[[ DATA TO EXAMINE, beginning ]]
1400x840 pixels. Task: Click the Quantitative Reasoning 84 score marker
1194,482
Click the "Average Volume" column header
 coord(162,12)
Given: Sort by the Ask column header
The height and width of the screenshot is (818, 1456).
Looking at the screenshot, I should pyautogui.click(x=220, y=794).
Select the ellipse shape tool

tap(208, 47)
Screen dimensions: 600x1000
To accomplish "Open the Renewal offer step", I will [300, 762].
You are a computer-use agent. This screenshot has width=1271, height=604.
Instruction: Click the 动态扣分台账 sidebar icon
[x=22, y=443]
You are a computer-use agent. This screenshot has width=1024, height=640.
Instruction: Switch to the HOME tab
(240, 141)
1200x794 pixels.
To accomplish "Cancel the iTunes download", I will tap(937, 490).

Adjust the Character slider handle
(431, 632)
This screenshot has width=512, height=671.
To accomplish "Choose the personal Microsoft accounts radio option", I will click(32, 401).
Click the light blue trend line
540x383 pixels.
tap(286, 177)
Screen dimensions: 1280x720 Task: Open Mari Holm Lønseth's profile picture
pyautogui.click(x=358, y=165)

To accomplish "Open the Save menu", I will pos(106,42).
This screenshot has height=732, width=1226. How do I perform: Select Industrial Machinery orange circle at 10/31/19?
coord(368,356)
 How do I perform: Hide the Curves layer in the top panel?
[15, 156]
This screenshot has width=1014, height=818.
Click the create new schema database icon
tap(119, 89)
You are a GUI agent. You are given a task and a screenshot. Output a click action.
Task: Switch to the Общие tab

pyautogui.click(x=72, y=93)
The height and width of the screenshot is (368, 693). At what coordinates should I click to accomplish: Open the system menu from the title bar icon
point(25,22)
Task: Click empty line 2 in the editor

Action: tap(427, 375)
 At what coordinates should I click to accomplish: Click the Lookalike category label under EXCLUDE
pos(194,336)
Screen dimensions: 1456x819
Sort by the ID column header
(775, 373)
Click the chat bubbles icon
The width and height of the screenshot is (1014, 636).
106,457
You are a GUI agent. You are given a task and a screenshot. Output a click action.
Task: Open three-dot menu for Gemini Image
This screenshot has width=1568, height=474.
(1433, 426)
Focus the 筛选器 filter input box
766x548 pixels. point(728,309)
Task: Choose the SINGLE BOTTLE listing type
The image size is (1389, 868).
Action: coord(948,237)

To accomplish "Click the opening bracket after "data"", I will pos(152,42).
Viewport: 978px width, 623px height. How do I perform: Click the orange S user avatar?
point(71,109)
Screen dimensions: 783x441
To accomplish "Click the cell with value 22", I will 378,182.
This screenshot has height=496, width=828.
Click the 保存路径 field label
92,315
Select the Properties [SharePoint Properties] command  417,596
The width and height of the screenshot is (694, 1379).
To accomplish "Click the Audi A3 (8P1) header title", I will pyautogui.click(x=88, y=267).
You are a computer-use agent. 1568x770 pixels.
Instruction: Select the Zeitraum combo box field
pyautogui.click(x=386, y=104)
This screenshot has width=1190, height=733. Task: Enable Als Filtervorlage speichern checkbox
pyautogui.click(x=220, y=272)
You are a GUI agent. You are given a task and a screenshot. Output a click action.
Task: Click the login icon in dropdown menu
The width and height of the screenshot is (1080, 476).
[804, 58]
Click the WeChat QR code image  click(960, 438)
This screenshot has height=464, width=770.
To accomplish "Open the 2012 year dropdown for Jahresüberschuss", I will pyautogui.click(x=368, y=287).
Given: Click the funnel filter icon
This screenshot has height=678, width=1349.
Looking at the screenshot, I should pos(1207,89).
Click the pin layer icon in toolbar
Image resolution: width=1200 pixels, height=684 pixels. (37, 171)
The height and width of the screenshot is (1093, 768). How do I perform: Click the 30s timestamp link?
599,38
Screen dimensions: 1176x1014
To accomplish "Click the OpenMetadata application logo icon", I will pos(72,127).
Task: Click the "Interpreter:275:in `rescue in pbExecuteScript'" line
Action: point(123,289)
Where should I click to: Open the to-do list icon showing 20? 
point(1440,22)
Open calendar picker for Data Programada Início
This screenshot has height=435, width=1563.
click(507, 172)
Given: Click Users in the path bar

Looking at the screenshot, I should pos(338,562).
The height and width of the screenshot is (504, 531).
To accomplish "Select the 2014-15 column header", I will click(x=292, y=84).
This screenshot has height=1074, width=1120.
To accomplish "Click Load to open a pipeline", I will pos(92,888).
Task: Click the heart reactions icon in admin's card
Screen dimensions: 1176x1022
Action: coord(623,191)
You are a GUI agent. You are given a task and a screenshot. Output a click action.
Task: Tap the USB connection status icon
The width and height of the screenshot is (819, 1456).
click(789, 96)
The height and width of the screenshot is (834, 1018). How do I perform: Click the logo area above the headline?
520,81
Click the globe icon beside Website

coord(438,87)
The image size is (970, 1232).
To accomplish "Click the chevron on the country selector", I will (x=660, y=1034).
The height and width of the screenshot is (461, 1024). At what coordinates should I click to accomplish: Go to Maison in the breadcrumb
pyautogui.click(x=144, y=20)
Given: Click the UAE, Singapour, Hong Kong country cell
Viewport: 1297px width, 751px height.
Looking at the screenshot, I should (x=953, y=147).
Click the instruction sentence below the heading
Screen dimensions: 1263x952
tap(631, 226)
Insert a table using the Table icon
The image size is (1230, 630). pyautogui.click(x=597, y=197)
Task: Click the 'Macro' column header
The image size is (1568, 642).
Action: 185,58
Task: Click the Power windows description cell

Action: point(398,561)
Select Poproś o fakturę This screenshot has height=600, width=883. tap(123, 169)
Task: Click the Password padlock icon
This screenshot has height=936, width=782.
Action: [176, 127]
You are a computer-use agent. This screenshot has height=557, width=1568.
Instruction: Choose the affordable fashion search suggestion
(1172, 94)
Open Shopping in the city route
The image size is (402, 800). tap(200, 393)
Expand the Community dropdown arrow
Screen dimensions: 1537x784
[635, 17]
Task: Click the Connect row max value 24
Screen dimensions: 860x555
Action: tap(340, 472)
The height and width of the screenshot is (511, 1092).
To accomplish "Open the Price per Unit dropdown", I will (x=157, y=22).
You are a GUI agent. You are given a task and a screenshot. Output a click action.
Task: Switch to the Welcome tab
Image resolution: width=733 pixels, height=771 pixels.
[[ DATA TO EXAMINE, end ]]
Search the entries for "computer" and copy out each line that has it.

You are a computer-use agent. This screenshot has width=1271, height=604.
You are a computer-use agent. This screenshot has width=1024, height=640.
You are a computer-use agent. 1568x770 pixels.
You are a computer-use agent. This screenshot has height=557, width=1568.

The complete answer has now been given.